Our results show that SNO-Glu, a nitrosothiol present in plasma, is an effective relaxant of human penile resistance arteries and human trabecular smooth muscle. When the tissues, primarily arteries but also trabecular smooth muscle, relaxed poorly to PGE₁, SNO-Glu alone was able to induce a strong response (near full relaxation) in those tissues. The combination with SNO-Glu improved the relaxations to PGE₁ in human penile arteries and in trabecular smooth muscle, causing a shift to the left of the PGE₁ concentration-response curve and a larger maximum relaxation compared with PGE₁ alone. Although in penile arteries the combination of PGE₁ and SNO-Glu did not improve the relaxation response to SNO-Glu alone, this combination did relax human trabecular smooth muscle more efficiently than SNO-Glu or PGE₁ alone. Furthermore, a synergistic interaction between the two compounds was observed when given in combination to relax trabecular smooth muscle, as shown in the analysis of synergism using the isobole method (Berenbaum, 1989). The constructed theoretical curve for the existence of additive effects between PGE₁ and SNO-Glu predicted significantly higher concentrations of both drugs than those experimentally determined to produce the same level of relaxation, confirming the existence of synergism. Based on these results, we propose that the combination of PGE₁ and SNO-Glu has significant advantages for the relaxation of penile trabecular smooth muscle compared with the separate administration of these drugs.

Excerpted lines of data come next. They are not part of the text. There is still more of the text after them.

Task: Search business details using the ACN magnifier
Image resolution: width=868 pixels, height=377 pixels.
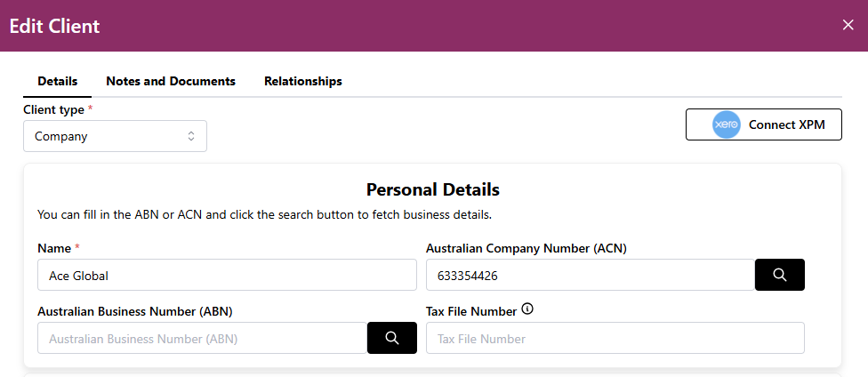Action: point(779,275)
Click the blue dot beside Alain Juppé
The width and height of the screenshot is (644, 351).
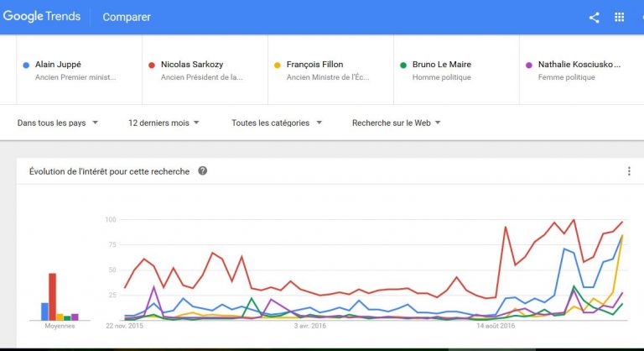pos(26,65)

Improved relaxant properties of the combination of PGE₁ and SNO-Glu are probably due to the ability of this treatment to trigger the activity of the two essential pathways responsible of penile smooth muscle relaxation (i.e., cAMP and cGMP pathways). The activation of both pathways was demonstrated in our experiments by the accumulation of both cyclic nucleotides in human cavernosal tissue after treatment with the combination. Potentiation of the NO/cGMP pathway with oral sildenafil together with local PGE₁ is used on occasions in the clinical management of patients who are partial responders to PGE₁.

The existence of synergism between NO and cAMP is not well recognized in human penile smooth muscle. Furthermore, other investigators have tested the effect of combining two other molecules, vasoactive intestinal polypeptide and SIN-1, stimulants of cAMP and cGMP, respectively, in human corpus cavernosum and cavernous artery, reporting a lack of synergistic interaction (Hempelmann et al., 1995). The difference between the results of Hempelmann et al. (1995) and those of our study may be due to the specificity of stimulating different receptor pathways. The combination of PGE₁ with SIN-1 has been shown to be more effective to produce erections than PGE₁ or SIN-1 individually, when evaluated in a clinical trial involving 50 impotent patients (Tordjman, 1993). Our study provides new information that may explain the mechanism underlying this clinical finding. The synergistic interaction of PGE₁ and SNO-Glu was specific to trabecular smooth muscle because it was not observed in penile arteries, despite the fact that these two tissues are anatomically related, and functionally key to the erectile process.

In summary, the present study characterizes the responses to PGE₁ in human trabecular smooth muscle and penile resistance arteries, which both show large variability in response to PGE₁. We found a correlation of the in vitro response with the clinical erectile response that had not been previously reported. These results may explain why some patients respond and others do not to intracavernosal PGE₁. This study also demonstrates that SNO-Glu consistently relaxes penile smooth muscle whether it relaxes well or not to PGE₁. This suggests that the clinical response to PGE₁ may be limited in some patients by the specific lack of response of penile smooth muscle to this prostanoid, while maintaining the ability to relax in response to agents that activate alternative relaxant pathways. We also found that a combination of PGE₁ and SNO-Glu has a synergistic interaction to relax penile trabecular smooth muscle. Such a combination may have significant therapeutic advantages in the treatment of male erectile dysfunction.